Auxiliary Space: O(n)

Render Initials as Dictionary Key Using dictionary comprehension 

In this, we create dictionary using shorthand method similar to above method, to provide one liner alternative to actual problem.

Python3




# Python3 code to demonstrate working of
# Render Initials as Dictionary Key
# Using dictionary comprehension
 
# initializing list
test_list = ["geeksforgeeks", "is", "best"]
 
# printing original list
print("The original list is : " + str(test_list))
 
# constructing dictionary
res = {ele[0] : ele for ele in test_list}
 
# printing result
print("Constructed Dictionary : " + str(res))


Output

The original list is : ['geeksforgeeks', 'is', 'best']
Constructed Dictionary : {'g': 'geeksforgeeks', 'i': 'is', 'b': 'best'}

Render Initials as Dictionary Key Using the reduce function from the functools module.

Step-by-step approach:

  1. Define a function construct_dict(dict_so_far, current_word) that takes two arguments: dict_so_far, which is a dictionary that accumulates the key-value pairs as we process each element in test_list, and current_word, which is the current word being processed.
  2. Inside the construct_dict function, we add a new key-value pair to the dictionary dict_so_far using current_word[0] as the key and current_word as the value. Then, we return the updated dictionary.
  3. Call the reduce function from the functools module, passing construct_dict as the function to apply to each element in test_list, test_list as the list to apply the function to, and an empty dictionary {} as the initial value of the accumulator.
  4. The reduce function iterates over the list test_list, calling construct_dict with the current element and the current value of the accumulator (which is initially an empty dictionary), and updates the accumulator with the key-value pair returned by construct_dict.
  5. After all elements in test_list have been processed, reduce returns the final value of the accumulator, which is a dictionary where the keys are the first letters of the words in test_list and the values are the corresponding words.
  6. Finally, we print the constructed dictionary using the print() function.

Python3




from functools import reduce
 
# initializing list
test_list = ["geeksforgeeks", "is", "best"]
 
# printing original list
print("The original list is : " + str(test_list))
 
# Define a function to construct the dictionary
def construct_dict(dict_so_far, current_word):
    dict_so_far[current_word[0]] = current_word
    return dict_so_far
 
# Call reduce with the function and list as arguments
res = reduce(construct_dict, test_list, {})
 
# printing result
print("Constructed Dictionary : " + str(res))


Output

The original list is : ['geeksforgeeks', 'is', 'best']
Constructed Dictionary : {'g': 'geeksforgeeks', 'i': 'is', 'b': 'best'}

Time complexity: O(n), where n is the length of the input list, since we only need to iterate over the list once.
Auxiliary space: O(n), since we need to create a dictionary with n key-value pairs.
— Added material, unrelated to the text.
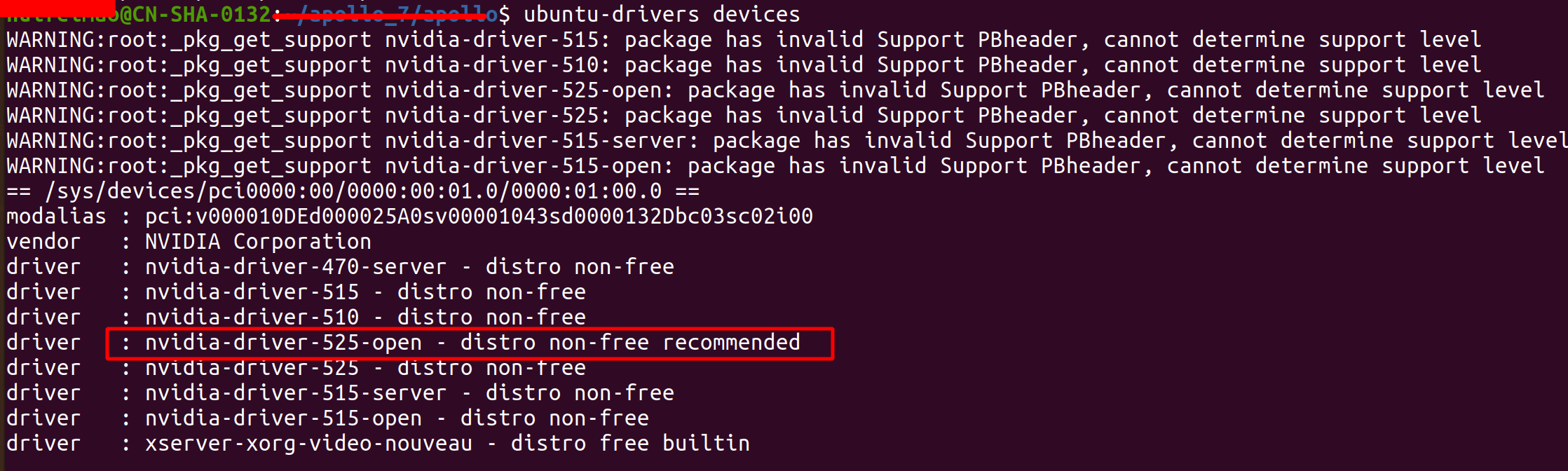The image size is (1568, 471).
Task: Click the nvidia-driver-515-open driver line
Action: 327,418
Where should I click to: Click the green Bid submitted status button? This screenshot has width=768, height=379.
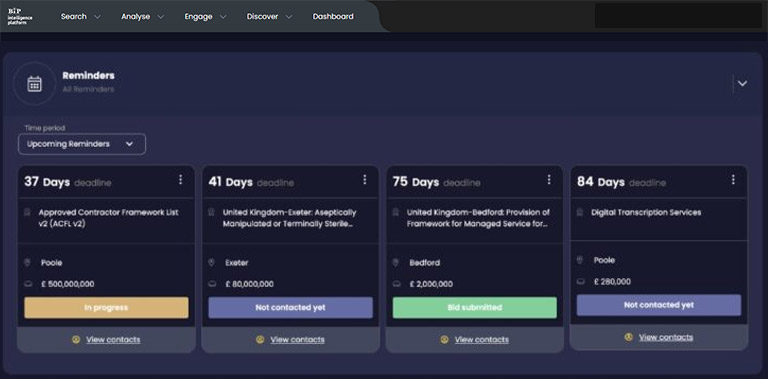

Method #4: Using loop and defaultdict with tuple as default value:

Algorithm:

  1. Import the defaultdict module from the collections library.
  2. Initialize an empty defaultdict with the str function.
  3. Iterate through each element of the input list using a for loop.
  4. Extract the first character of each element and use it as a key to store the corresponding element in the defaultdict.
  5. The defaultdict will automatically create a key with an empty string value if the key does not already exist.
  6. Return the resulting defaultdict.

Python3




from collections import defaultdict
 
test_list = ["geeksforgeeks", "is", "best"]
# printing original list
print("The original list is : " + str(test_list))
res = defaultdict(str)
 
for ele in test_list:
    res[ele[0]] = ele
 
print("Constructed Dictionary : " + str(dict(res)))
#This code is contributed by Jyothi Pinjala


Output

The original list is : ['geeksforgeeks', 'is', 'best']
Constructed Dictionary : {'g': 'geeksforgeeks', 'i': 'is', 'b': 'best'}

Time Complexity: O(n), where n is the length of the input list. This is because we only iterate through the list once.

Auxiliary Space: O(n), where n is the length of the input list. This is because we create a dictionary with n key-value pairs. However, the space complexity can be slightly higher due to the overhead of using a defaultdict instead of a regular dictionary.